[Saved data entries]

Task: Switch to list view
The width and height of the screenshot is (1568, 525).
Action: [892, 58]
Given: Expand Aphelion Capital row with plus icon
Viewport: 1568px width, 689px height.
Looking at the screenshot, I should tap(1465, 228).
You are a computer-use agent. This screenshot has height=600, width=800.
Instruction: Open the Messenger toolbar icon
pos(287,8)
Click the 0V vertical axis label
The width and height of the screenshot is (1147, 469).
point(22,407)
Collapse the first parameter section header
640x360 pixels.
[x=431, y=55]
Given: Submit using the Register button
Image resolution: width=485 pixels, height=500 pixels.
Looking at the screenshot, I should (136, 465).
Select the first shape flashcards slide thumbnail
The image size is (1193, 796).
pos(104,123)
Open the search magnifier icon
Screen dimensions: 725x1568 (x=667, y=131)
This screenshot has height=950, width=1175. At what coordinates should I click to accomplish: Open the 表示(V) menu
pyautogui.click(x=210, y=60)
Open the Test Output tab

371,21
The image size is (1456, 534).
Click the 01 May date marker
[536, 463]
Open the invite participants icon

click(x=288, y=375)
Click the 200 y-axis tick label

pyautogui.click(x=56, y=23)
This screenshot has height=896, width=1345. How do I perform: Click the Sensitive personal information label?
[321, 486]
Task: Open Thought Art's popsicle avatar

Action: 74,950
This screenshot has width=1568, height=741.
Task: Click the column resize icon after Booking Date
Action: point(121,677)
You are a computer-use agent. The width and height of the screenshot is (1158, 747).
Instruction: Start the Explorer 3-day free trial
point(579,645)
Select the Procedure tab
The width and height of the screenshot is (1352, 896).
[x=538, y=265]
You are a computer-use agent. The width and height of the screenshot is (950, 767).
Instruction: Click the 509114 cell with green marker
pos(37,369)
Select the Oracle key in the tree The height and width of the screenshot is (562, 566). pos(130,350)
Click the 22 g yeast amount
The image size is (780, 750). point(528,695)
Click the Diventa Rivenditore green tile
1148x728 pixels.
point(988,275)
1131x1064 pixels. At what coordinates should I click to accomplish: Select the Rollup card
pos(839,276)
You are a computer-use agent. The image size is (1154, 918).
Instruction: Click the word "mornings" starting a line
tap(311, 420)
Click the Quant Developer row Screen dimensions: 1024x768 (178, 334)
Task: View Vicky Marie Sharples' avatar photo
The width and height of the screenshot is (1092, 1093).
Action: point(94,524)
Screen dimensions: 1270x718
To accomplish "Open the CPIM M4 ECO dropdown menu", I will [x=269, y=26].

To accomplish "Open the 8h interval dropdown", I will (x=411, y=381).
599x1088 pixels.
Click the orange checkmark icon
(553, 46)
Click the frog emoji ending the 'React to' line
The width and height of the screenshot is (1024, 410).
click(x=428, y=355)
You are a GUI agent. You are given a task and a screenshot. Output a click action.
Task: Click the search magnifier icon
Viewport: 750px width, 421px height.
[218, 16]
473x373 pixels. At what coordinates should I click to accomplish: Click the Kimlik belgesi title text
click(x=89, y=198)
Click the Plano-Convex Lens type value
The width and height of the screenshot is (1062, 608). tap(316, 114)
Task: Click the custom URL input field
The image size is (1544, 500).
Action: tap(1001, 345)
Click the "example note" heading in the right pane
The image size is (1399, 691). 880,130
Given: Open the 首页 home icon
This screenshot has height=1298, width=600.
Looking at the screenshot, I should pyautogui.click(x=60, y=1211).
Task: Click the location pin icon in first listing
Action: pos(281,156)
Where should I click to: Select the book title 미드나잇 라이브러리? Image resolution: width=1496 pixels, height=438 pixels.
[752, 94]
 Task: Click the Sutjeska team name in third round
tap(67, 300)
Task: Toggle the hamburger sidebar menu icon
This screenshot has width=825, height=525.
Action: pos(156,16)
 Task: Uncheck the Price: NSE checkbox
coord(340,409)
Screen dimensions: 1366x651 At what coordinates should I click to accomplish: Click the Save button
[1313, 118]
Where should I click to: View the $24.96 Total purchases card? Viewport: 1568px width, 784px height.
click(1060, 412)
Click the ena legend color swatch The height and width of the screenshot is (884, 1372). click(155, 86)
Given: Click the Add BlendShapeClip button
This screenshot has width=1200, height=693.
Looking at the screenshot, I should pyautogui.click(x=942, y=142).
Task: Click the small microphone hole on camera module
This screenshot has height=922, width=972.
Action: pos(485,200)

TASK OBJECTIVE | Transcribe the data in full, keeping every character.

EXERCISE SOLUTION |
Task: Switch to list view
The width and height of the screenshot is (1568, 525).
Action: [892, 58]
Given: Expand Aphelion Capital row with plus icon
Viewport: 1568px width, 689px height.
Looking at the screenshot, I should tap(1465, 228).
You are a computer-use agent. This screenshot has height=600, width=800.
Instruction: Open the Messenger toolbar icon
pos(287,8)
Click the 0V vertical axis label
The width and height of the screenshot is (1147, 469).
point(22,407)
Collapse the first parameter section header
640x360 pixels.
[x=431, y=55]
Given: Submit using the Register button
Image resolution: width=485 pixels, height=500 pixels.
Looking at the screenshot, I should (136, 465).
Select the first shape flashcards slide thumbnail
The image size is (1193, 796).
pos(104,123)
Open the search magnifier icon
Screen dimensions: 725x1568 (x=667, y=131)
This screenshot has height=950, width=1175. At what coordinates should I click to accomplish: Open the 表示(V) menu
pyautogui.click(x=210, y=60)
Open the Test Output tab

371,21
The image size is (1456, 534).
Click the 01 May date marker
[536, 463]
Open the invite participants icon

click(x=288, y=375)
Click the 200 y-axis tick label

pyautogui.click(x=56, y=23)
This screenshot has height=896, width=1345. How do I perform: Click the Sensitive personal information label?
[321, 486]
Task: Open Thought Art's popsicle avatar

Action: 74,950
This screenshot has width=1568, height=741.
Task: Click the column resize icon after Booking Date
Action: point(121,677)
You are a computer-use agent. The width and height of the screenshot is (1158, 747).
Instruction: Start the Explorer 3-day free trial
point(579,645)
Select the Procedure tab
The width and height of the screenshot is (1352, 896).
[x=538, y=265]
You are a computer-use agent. The width and height of the screenshot is (950, 767).
Instruction: Click the 509114 cell with green marker
pos(37,369)
Select the Oracle key in the tree The height and width of the screenshot is (562, 566). pos(130,350)
Click the 22 g yeast amount
The image size is (780, 750). point(528,695)
Click the Diventa Rivenditore green tile
1148x728 pixels.
point(988,275)
1131x1064 pixels. At what coordinates should I click to accomplish: Select the Rollup card
pos(839,276)
You are a computer-use agent. The image size is (1154, 918).
Instruction: Click the word "mornings" starting a line
tap(311, 420)
Click the Quant Developer row Screen dimensions: 1024x768 (178, 334)
Task: View Vicky Marie Sharples' avatar photo
The width and height of the screenshot is (1092, 1093).
Action: point(94,524)
Screen dimensions: 1270x718
To accomplish "Open the CPIM M4 ECO dropdown menu", I will [x=269, y=26].

To accomplish "Open the 8h interval dropdown", I will (x=411, y=381).
599x1088 pixels.
Click the orange checkmark icon
(553, 46)
Click the frog emoji ending the 'React to' line
The width and height of the screenshot is (1024, 410).
click(x=428, y=355)
You are a GUI agent. You are given a task and a screenshot. Output a click action.
Task: Click the search magnifier icon
Viewport: 750px width, 421px height.
[218, 16]
473x373 pixels. At what coordinates should I click to accomplish: Click the Kimlik belgesi title text
click(x=89, y=198)
Click the Plano-Convex Lens type value
The width and height of the screenshot is (1062, 608). tap(316, 114)
Task: Click the custom URL input field
The image size is (1544, 500).
Action: tap(1001, 345)
Click the "example note" heading in the right pane
The image size is (1399, 691). 880,130
Given: Open the 首页 home icon
This screenshot has height=1298, width=600.
Looking at the screenshot, I should pyautogui.click(x=60, y=1211).
Task: Click the location pin icon in first listing
Action: pos(281,156)
Where should I click to: Select the book title 미드나잇 라이브러리? Image resolution: width=1496 pixels, height=438 pixels.
[752, 94]
 Task: Click the Sutjeska team name in third round
tap(67, 300)
Task: Toggle the hamburger sidebar menu icon
This screenshot has width=825, height=525.
Action: pos(156,16)
 Task: Uncheck the Price: NSE checkbox
coord(340,409)
Screen dimensions: 1366x651 At what coordinates should I click to accomplish: Click the Save button
[1313, 118]
Where should I click to: View the $24.96 Total purchases card? Viewport: 1568px width, 784px height.
click(1060, 412)
Click the ena legend color swatch The height and width of the screenshot is (884, 1372). click(155, 86)
Given: Click the Add BlendShapeClip button
This screenshot has width=1200, height=693.
Looking at the screenshot, I should pyautogui.click(x=942, y=142).
Task: Click the small microphone hole on camera module
This screenshot has height=922, width=972.
Action: pos(485,200)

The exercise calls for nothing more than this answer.